» PROBLEM A
Decide whether each statement agrees with the passage on face detection: (i) the variations in the intensity image can occur together in any combination; (ii) the hierarchy runs expensive computations before simple ones; (iii) sensitive operations come before robust ones in the hierarchy. Answer yes or no for each and quote the words from the passage that settle it.
» PROBLEM B
Go on with the passage on face detection, starting right after its final sentence.

» TEXT PASSAGE

= = = = = = =

The set of input images in Figure illustrates some of
the variations in the intensity image that detection must be capable of
overcoming to properly localize the face. These variations need appropriate
compensation to isolate only the relevant data necessary for recognition.
Furthermore, note that these variations can occur in any combination and are
not mutually exclusive.
We propose a hierarchical detection method which can quickly and reliably converge to a localization of the face amidst a wide range of external visual stimuli and variation. It is necessary to precede expensive computations with simple and efficient ones in this hierarchy to maximize efficiency. The results of the initial, diffuse and large search space computations narrow the search space for the more localized, higher precision operations that will follow. In other words, the results of preliminary detections guide the use of subsequent operations in a feed-forward manner to restrict their application to only significant parts of the image. This reduces the probability of error since the subsequent detection steps will not be distracted by irrelevant image data. Furthermore, more robust operations precede more sensitive ones in our hierarchy since the sensitive operations in the hierarchy need to have adequate initialization from previous stages to prevent failure.

= = = = = = =

» DATA TO EXAMINE
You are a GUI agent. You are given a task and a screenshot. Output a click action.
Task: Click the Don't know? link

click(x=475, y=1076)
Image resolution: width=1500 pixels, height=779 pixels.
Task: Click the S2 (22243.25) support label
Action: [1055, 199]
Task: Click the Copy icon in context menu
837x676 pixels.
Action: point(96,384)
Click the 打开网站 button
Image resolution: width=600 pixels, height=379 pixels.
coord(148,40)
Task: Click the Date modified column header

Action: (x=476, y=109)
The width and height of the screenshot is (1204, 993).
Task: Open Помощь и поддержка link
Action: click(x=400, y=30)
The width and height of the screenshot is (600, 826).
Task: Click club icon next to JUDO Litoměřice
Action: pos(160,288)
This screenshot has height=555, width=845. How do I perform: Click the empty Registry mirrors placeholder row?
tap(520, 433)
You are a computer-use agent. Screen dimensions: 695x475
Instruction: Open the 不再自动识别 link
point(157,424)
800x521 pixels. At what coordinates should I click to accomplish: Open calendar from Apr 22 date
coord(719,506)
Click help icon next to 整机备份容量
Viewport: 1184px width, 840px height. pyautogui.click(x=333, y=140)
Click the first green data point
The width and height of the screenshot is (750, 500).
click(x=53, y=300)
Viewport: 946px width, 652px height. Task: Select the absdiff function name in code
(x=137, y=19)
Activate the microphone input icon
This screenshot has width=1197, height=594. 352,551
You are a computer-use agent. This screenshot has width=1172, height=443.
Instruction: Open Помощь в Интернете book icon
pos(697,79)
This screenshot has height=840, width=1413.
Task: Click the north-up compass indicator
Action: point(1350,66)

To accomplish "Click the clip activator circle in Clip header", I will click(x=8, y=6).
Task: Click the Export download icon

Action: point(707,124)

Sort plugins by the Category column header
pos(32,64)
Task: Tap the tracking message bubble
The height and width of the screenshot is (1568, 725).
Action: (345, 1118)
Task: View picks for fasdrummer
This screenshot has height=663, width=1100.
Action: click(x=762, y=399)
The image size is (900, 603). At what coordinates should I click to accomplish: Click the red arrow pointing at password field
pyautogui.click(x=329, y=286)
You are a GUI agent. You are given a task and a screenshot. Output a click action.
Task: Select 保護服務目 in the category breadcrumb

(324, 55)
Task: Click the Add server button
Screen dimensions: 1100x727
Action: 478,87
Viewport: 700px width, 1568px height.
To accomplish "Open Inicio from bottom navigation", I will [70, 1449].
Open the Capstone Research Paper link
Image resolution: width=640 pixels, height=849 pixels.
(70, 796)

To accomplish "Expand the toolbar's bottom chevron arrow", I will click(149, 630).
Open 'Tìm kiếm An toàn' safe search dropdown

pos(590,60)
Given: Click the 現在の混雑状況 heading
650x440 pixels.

= = = = = = =

» OUTPUT A
(i) Yes: "these variations can occur in any combination and are not mutually exclusive."
(ii) No: "It is necessary to precede expensive computations with simple and efficient ones in this hierarchy to maximize efficiency."
(iii) No: "more robust operations precede more sensitive ones in our hierarchy"

» OUTPUT B
Figure displays the sequence of search steps for the face
detection. We begin by searching for possible face or head-like blobs in the
image. The detected blob candidates are examined to obtain an approximation of
their contours. If these exhibit a face-like contour, their interior is
scanned for the presence of eyes. Each of the possible pairs of eyes detected
in the face are examined one at a time to see if they are in an appropriate
position with respect to the facial contour. If they are, then we search for a
mouth isolated by the facial contour and the position of the detected eyes.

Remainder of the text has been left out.